Future missions would follow, bringing additional tools, supplies, and resources, and additional human inhabitants. They reason that within several decades after the first pioneers land, a possible population of about 150 Mars emigrants would exist. This could constitute a viable gene pool for a permanent reproduction plan on Mars.

Why? I can think of thousands of reasons.

For starters, because the project is technically feasible to begin today. With current technologies and capabilities, a successful mission of this sort is quite feasible. We did it on a nearer scale with the Apollo missions to the Moon, and that was more than 40 years ago. Sure, there are greater challenges related to the distance (about 6 months with current chemical rockets to Mars vs. 3 days it took the Apollo missions to get to the Moon) and environment of Mars compared to the Moon; but again, you can subtract the return portion of the mission from the equation.

Additionally, our species will not survive on Earth forever (super volcanoes, intolerable global warming, asteroid impacts, pandemics, etc.). Mars could function as a lifeboat for human species, and the advances we make in the process could accelerate our ability to become an interstellar race. If the human race is to survive, we simply must travel. [We cannot forget, that within a small handful of billions of years, the Earth will be cremated as the sun converts into a red giant; expanding to a point that the Sun’s equator will possibly exist at a point further than the current orbit of the Earth.]

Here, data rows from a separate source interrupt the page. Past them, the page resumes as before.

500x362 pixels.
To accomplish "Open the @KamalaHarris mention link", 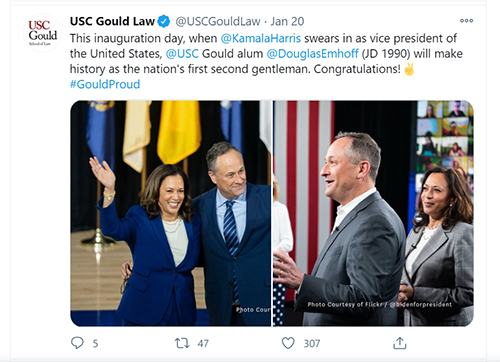I will click(x=261, y=38).
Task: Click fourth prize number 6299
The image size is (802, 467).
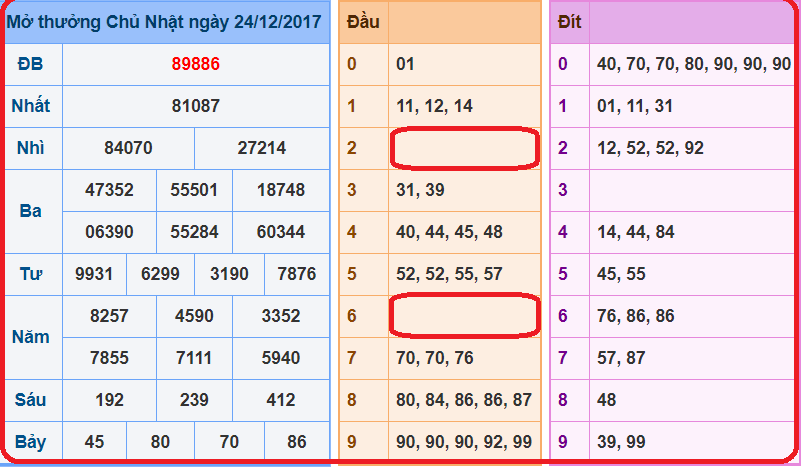Action: pyautogui.click(x=161, y=274)
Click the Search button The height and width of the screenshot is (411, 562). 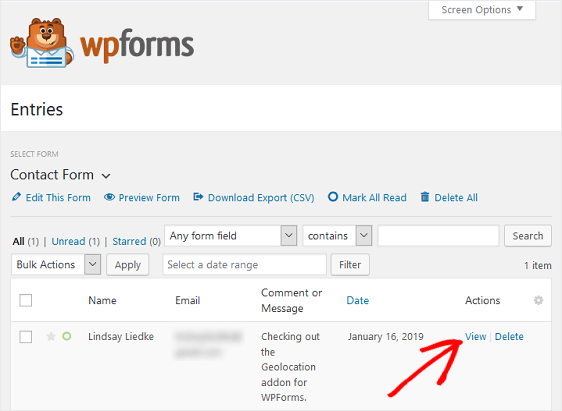click(x=528, y=235)
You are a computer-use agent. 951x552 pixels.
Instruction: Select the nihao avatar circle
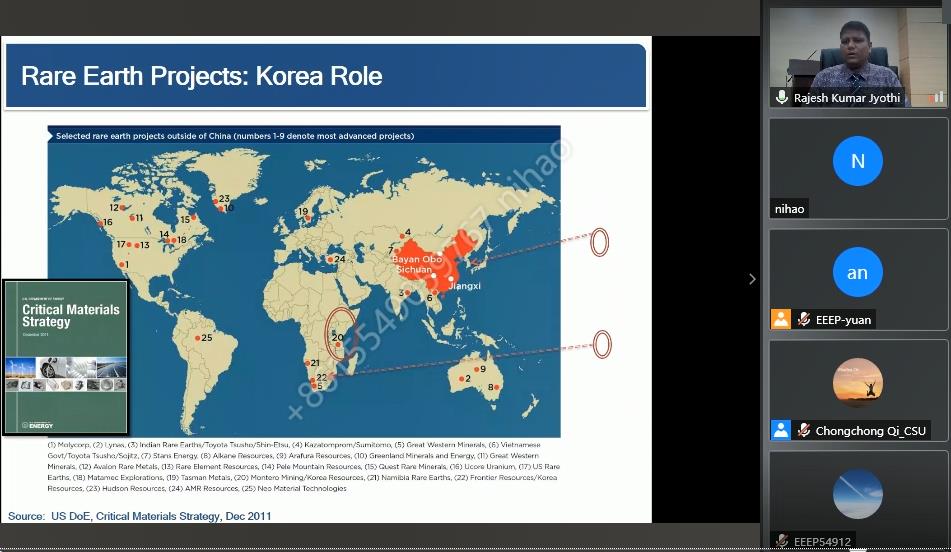(x=857, y=161)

Aside from utilitarian reasons, exploring and populating new frontiers is part of what makes us human. It’s what we do. We’ve accomplished amazing things in the short history of our species. We’ve conquered the lands, seas, and air. Humans have descended to the deepest depths of our oceans (Jacques Piccard and Lieutenant Don Walsh descended to Challenger Deep in the Marianas Trench, aboard the Bathyscaphe Trieste, in 1960) and climbed the Earth’s highest peaks. We’ve learned to fly and have had an uninterrupted human presence in Earth orbit for more than a decade. We’ve gone as far as putting our species on our nearest natural neighbor, the Moon, on multiple (the last being 38 years ago; Apollo 17) occasions. And while we have explored, and are currently exploring, our solar system, it has always been by proxy. Our probes (Voyager 1 & 2 are still returning data after 33 years, as well as other probes) and rovers (Opportunity is humming along on the Martian surface, and I’m hoping Spirit will eventually wake back up.)

Mars is the next step in the walk of human destiny. If we can’t muster the political will to take that step, then our journey is over and we’ll live out the rest of our existence — a flash in time — on this currently habitable rock. The question we must ask ourselves is whether or not this is good enough.

I’ve spent hours staring at Mars, whether with my eyes, or through the eyepiece of my cheap telescope.